Depuis quelques mois, Stanislas Guerini a lancé dans les maisons France services des expérimentations du logiciel Albert, une IA au service des agents. Nous lui avons dit que ce serait bien que les collectivités, qui financent aussi les maisons France services, puissent entrer dans une expérimentation car il y a un grand besoin d’acculturer les agents des collectivités, les élus et les citoyens. Moins on leur expliquera ce qu’est l’IA, plus les gens en auront peur. Contre toute attente, Gabriel Attal a annoncé le 23 avril que l’intelligence artificielle sera diffusée plus largement et notamment dans les services au contact du public dans les territoires. Mais avant tout, il faut prendre en considération les cadres d’usage de l’utilisation de l’IA (provenance de la donnée, vérification de l’efficience des algorithmes…), en définissant un cadre éthique, démocratique et juridique. Par exemple, si un arrêté est rédigé avec l’intelligence artificielle et qu’il est diffusé sans le relire, à qui incombera la responsabilité ? On a commencé à discuter de cela au niveau national, mais nous avons un peu l’impression d’être en permanence dans une sorte de combat contre des gouvernants qui aimeraient être à notre place pour nous imposer des façons de faire… Or, au niveau local, quand le citoyen a quelque chose à dire, il se tourne vers les élus.

Vous trouvez que tout cela va trop vite ?

Même si nous sommes convaincus du bien-fondé de l’IA, il faut tirer le bilan des expérimentations, ce que l’on n’a pas encore réussi à faire, et démontrer son efficacité et sa fiabilité.
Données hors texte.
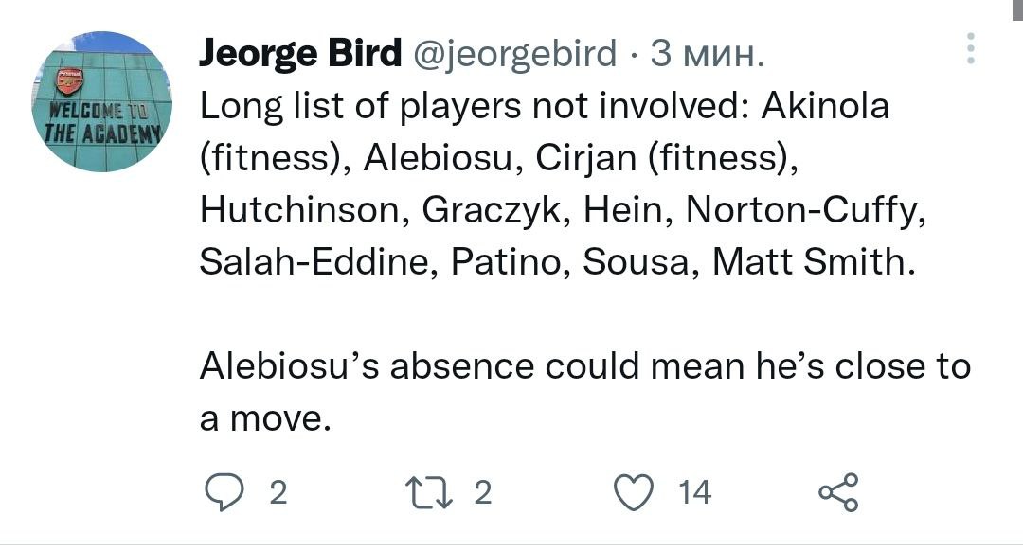The width and height of the screenshot is (1023, 550).
Task: Click the like count of 14
Action: [694, 492]
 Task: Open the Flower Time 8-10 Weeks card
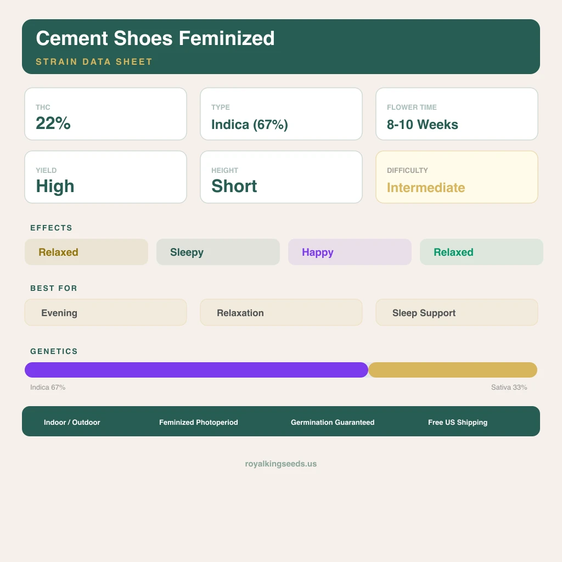457,114
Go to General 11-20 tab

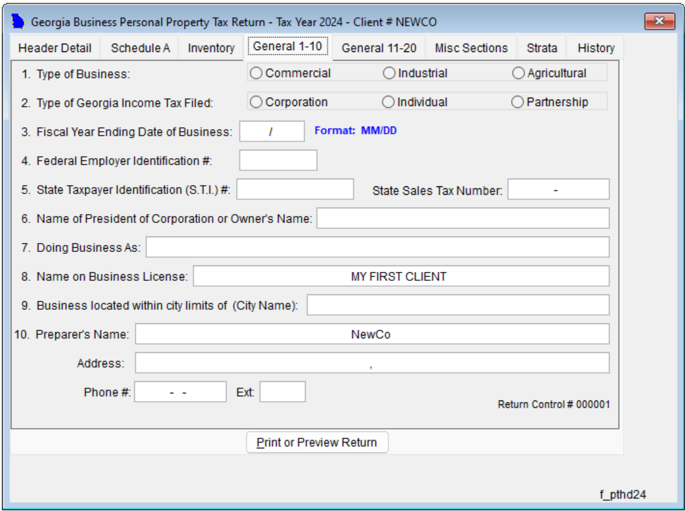coord(379,48)
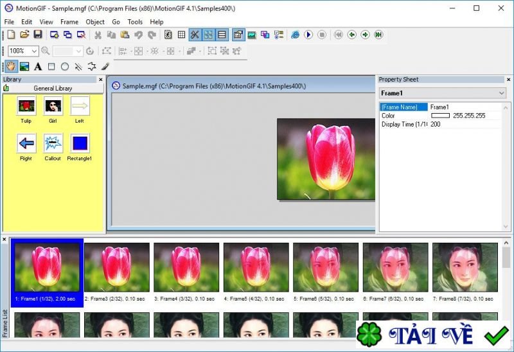
Task: Open the Frame menu
Action: point(69,22)
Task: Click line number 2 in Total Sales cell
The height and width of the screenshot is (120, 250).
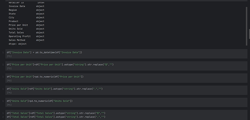Action: click(x=3, y=117)
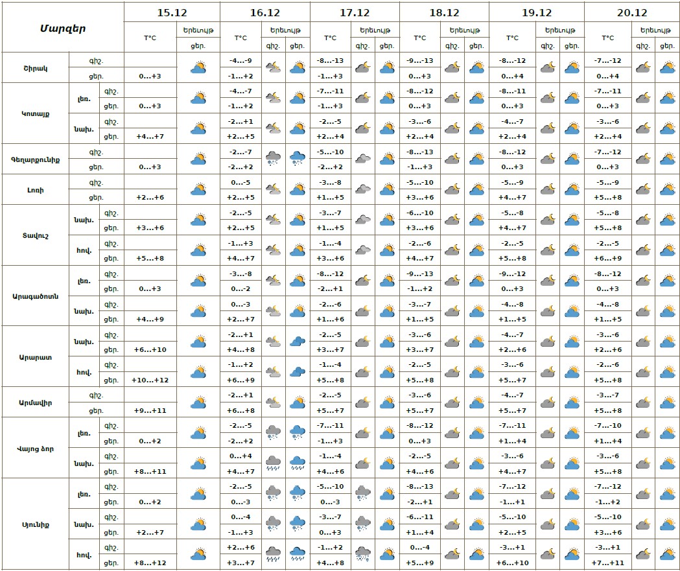Click Շիրակ weather icon for 15.12
This screenshot has width=680, height=571.
198,67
Il ne faut pas aller trop vite, confondre vitesse et précipitation… L’enjeu est majeur, et nous disons au gouvernement de nous faire confiance pour réussir la transition de l’IA. Il faut se donner les moyens de sa mise en œuvre sur le terrain ; en quelque sorte, ne pas manquer le rendez-vous avec l’intelligence artificielle et bien le préparer. Avec Sébastien Martin, président d’Intercommunalités de France, nous avons rendez-vous début juin avec la ministre chargée des Collectivités territoriales, Dominique Faure, pour parler notamment des sujets autour de l’intelligence artificielle.

Propos recueilllis par Martine Courgnaud – Del Ry

 

Le Premier ministre promeut l’utilisation de l’IA dans les services publics

Gabriel Attal veut révolutionner les services publics et l’université, avec les IA génératives souveraines Albert et Aristote. L’administration fiscale déploiera une IA pour pré-rédiger les réponses aux 16 millions de demandes annuelles en ligne, mais chaque réponse restera validée et modifiée si nécessaire par un agent. L’analyse de la réglementation sera automatisée. Le Premier ministre a annoncé que chaque année, 4 000 projets environnementaux (installation de parcs éoliens, d’aménagements urbains…), comportant des centaines voire des milliers de pages, seront pré-instruits par une IA. Par ailleurs, dès la rentrée, les quiz et les évaluations du logiciel Aristote, lancé fin 2023 par Centrale Supélec, aideront les étudiants à réviser et tendront à améliorer le taux de réussite en licence. Selon Gabriel Attal, la révolution de l’IA apportera des procédures plus simples, des délais plus rapides, des réponses plus sécurisées et des politiques publiques plus efficaces.